“Aconitum napellus” – blauer Eisenhut – ist äußerst giftig, bereits kleinste Mengen der Pflanze können Atemlähmung und Herzversagen verursachen. Und diese “schöne Blume”, wie es schon manche Gäste ausdrückten, fängt hier heroben im “Heakar” nun zu blühen an. Der Eisenhut scheint sich recht wohl zu fühlen, fast an jeder Ecke schießen die gefiederten Blätter aus dem Boden.
Andere Pflanzen sind dafür wieder so gut wie verblüht, die allseits beliebten Almrosen zum Beispiel. Auch der Arnika, dessen wundweilende Wirkung berühmt berüchtigt ist, wird seine schönen gelben Köpfe nicht mehr lange tragen.
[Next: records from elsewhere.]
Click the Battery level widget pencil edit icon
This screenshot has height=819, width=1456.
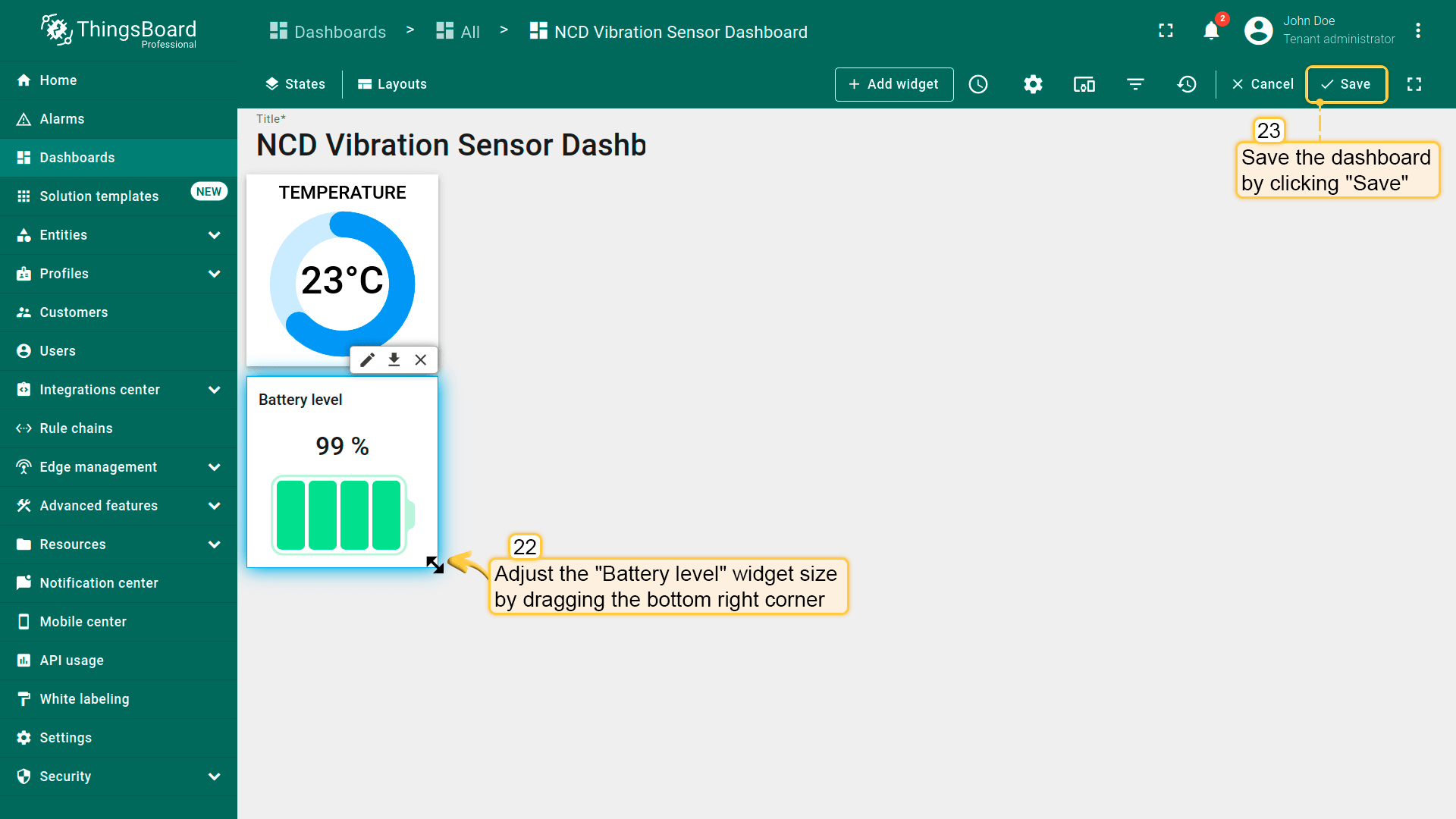click(x=368, y=359)
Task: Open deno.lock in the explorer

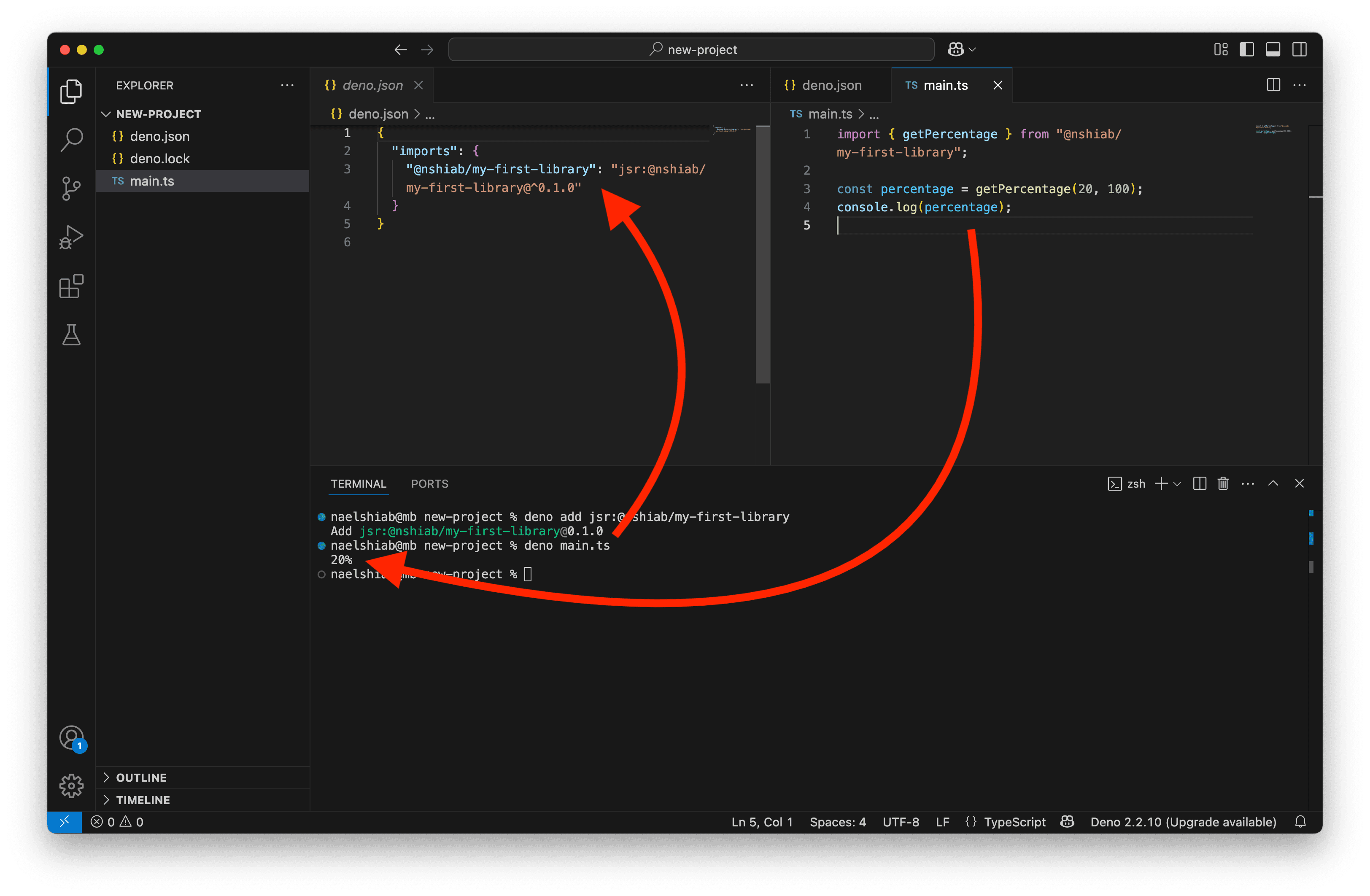Action: (159, 158)
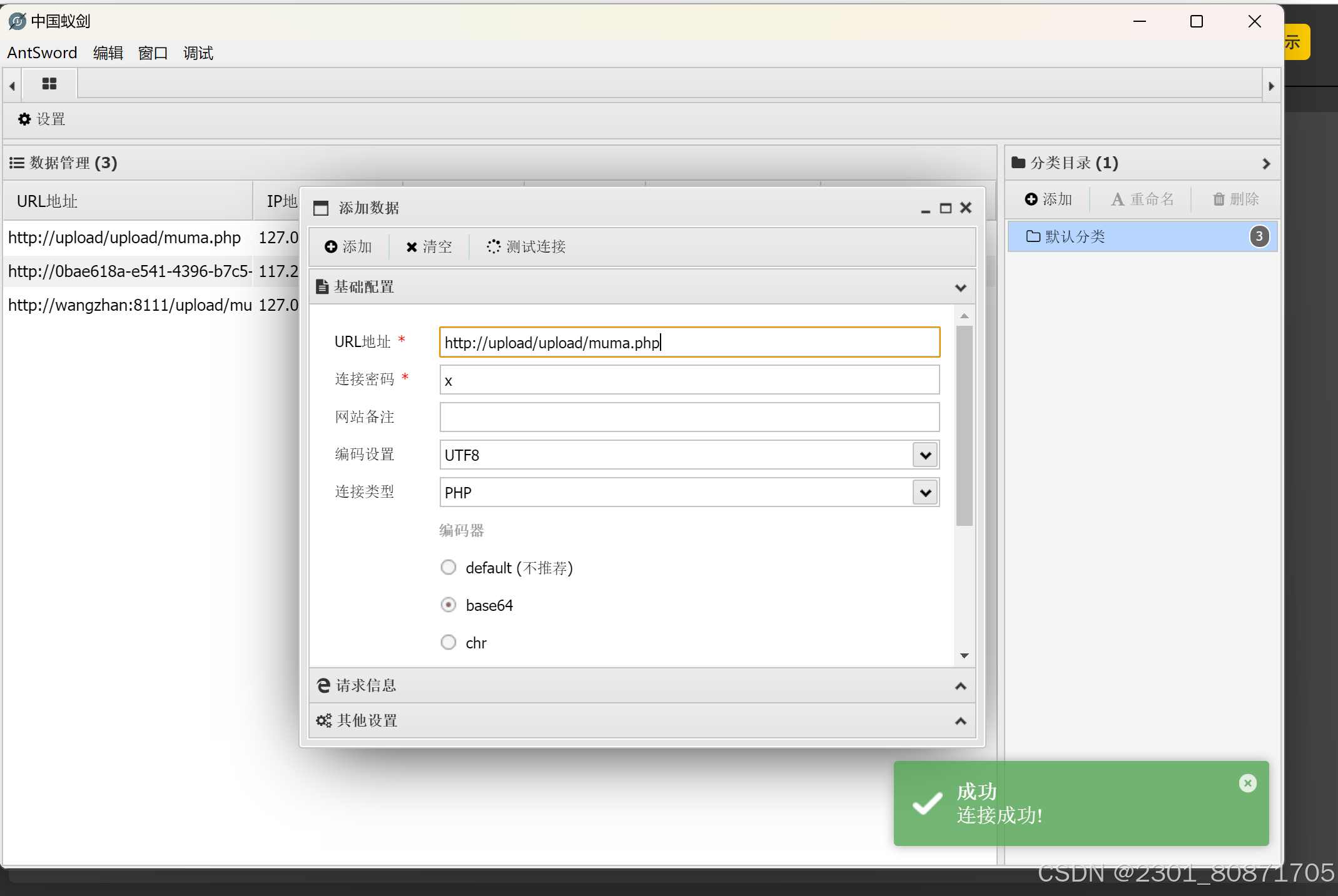Screen dimensions: 1338x896
Task: Click the tab bar left arrow
Action: click(x=12, y=86)
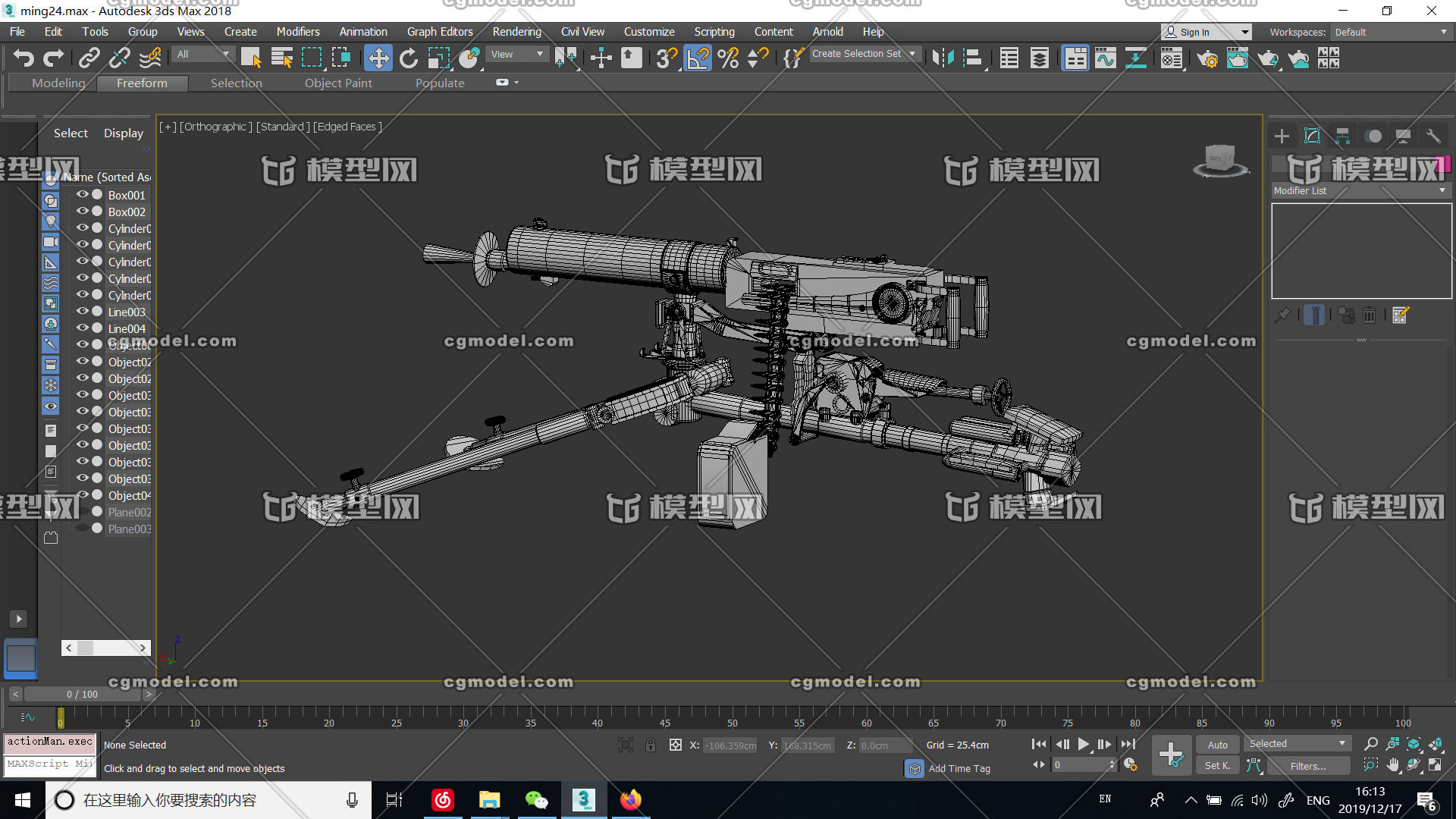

Das streng geschützte Edelweiß, in steilen Felswänden anzutreffen, befindet sich jetzt in voller Blüte und erfreut manch aufmerksames Wandererherz.
Wenn man ein paar geheime Stellen weiß, kann man auch schon Eierschwammerl, Heidelbeeren und Walderdbeeren finden.
Dann gibt es noch eine ganz besondere Pflanze, wirklich nur hier in den Bergen anzutreffen: “Kuhflade alpine” – die stingellose Alpenblume. Ihre Blütezeit erstreckt sich von Anfang Juni bis zur ersten Schneedecke im Herbst. Viele dieser widerstandsfähigen Blumen überwintern allerdings und sind auch schon wieder im Frühjahr zu sehen. Charakteristisch ist der intensive Geruch und die starke Anziehungskraft auf Fliegen.











Marion
Ich habe gestern in einer Fernsehserie was über die giftigen Pflanzen in Deutschland geschaut. Verblüffend finde ich, dass diese Pflanzen, trotz der Giftigkeit einfach so gekauft werden können und nicht gekennzeichnet sind. Für Katzen oder Kinder sicher nicht ganz ungefährlich!